次の職場の入社日が2週間後であれば、その間の空白期間は「無保険状態」となり、医療費は全額自己負担となる可能性があります。
選択肢1:国民健康保険に加入する
空白期間がある場合、もっとも一般的な方法は国民健康保険への加入です。これはお住まいの市区町村で手続きします。
加入手続きには以下のものが必要です。
- 退職日がわかる書類(離職票や退職証明書)
- 本人確認書類
- マイナンバー
保険料は日割りではなく月単位でかかるため、2週間しか使わない場合でも1ヶ月分の保険料が発生します。ただし、保険料の減免制度が使える場合もあるため、自治体に相談するのがおすすめです。
選択肢2:任意継続被保険者制度を使う
会社の健康保険を退職後も最長2年間継続できる「任意継続被保険者制度」もあります。
以下の条件を満たしていれば、任意継続を選択することも可能です。
- 退職前に2ヶ月以上その会社の健康保険に加入していた
- 退職後20日以内に手続きを行う
任意継続は保険料が全額自己負担(会社負担分も含む)となるため割高になることがありますが、扶養家族が多い場合や保険内容を継続したい場合は検討の価値があります。
2週間だけなら手続きしなくてもいい?そのリスク
「どうせ2週間だけだし、病院も行かないから」と思って保険に入らず放置するのは非常に危険です。たとえば突然の怪我や発熱で医療機関を受診すると、全額自己負担(10割負担)になってしまうからです。
しかも、後から保険加入をしても過去に遡って医療費を補填することは原則できません。つまり、無保険期間中にかかった医療費は自己責任になります。
実例:2週間の空白で10万円の出費に
ある30代会社員は6月末で退職し、7月中旬に転職。保険の切り替えをしていなかったところ、7月上旬に急性虫垂炎で入院。

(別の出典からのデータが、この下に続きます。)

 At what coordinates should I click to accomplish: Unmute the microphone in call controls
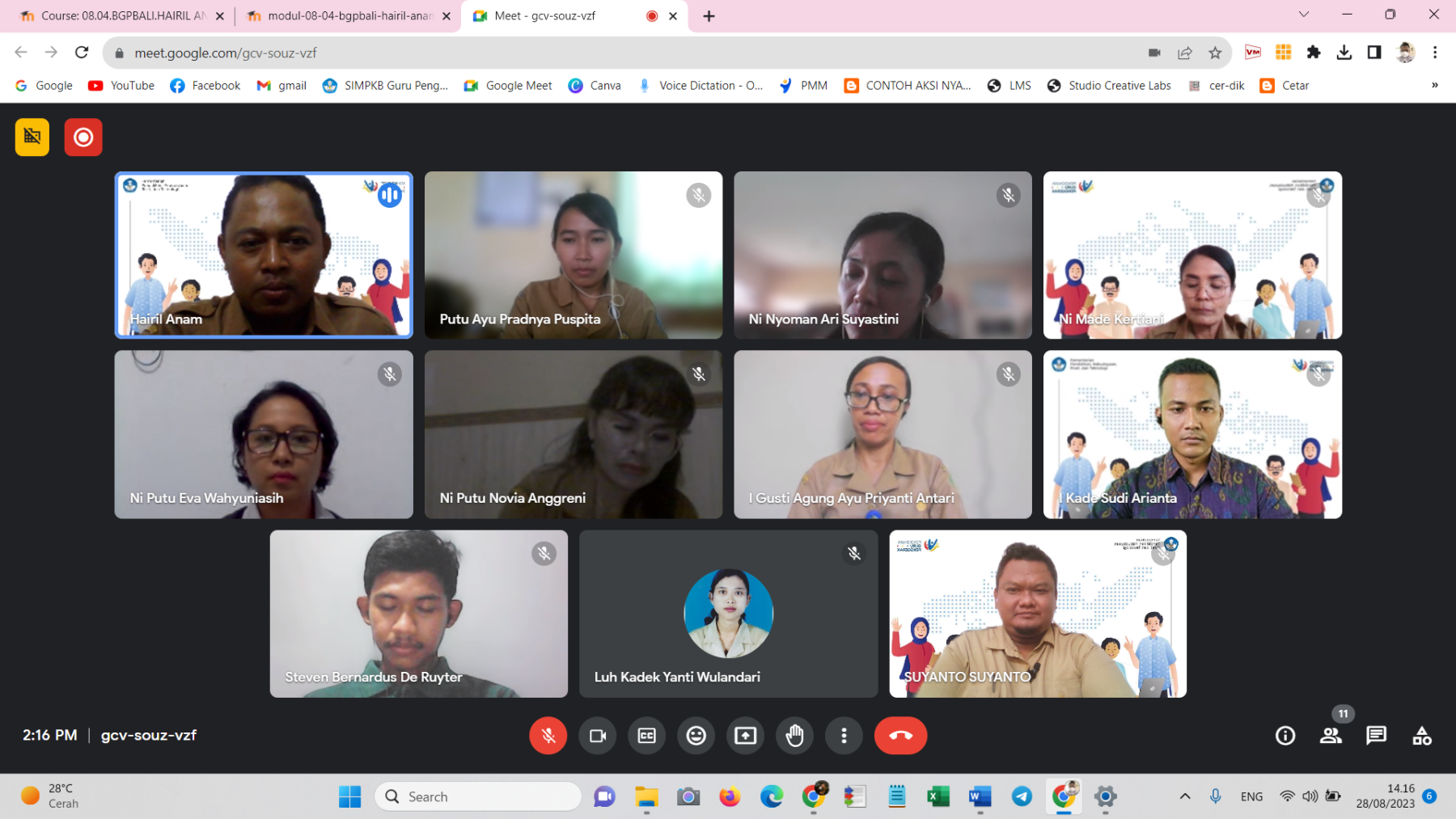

治療費が10万円以上かかり、後から国保に加入しても遡って補償されず、全額自己負担となりました。
このような事例からも、短期間の空白であっても保険未加入のリスクは非常に高いといえます。
まとめ:短期でも保険の空白期間は避けるべき
・退職後は翌日から保険の空白期間が発生する
・次の職場の保険に入るまで2週間以上ある場合、国保加入や任意継続が必要
・医療リスクに備えるためにも、無保険期間は作らないのが鉄則
・短期間でも月単位の保険料がかかるが、医療費全額負担と比べれば安く済む
退職から就職までのスキマ期間、油断せずに保険の手続きを行うことで、万一の事態にも備えることができます。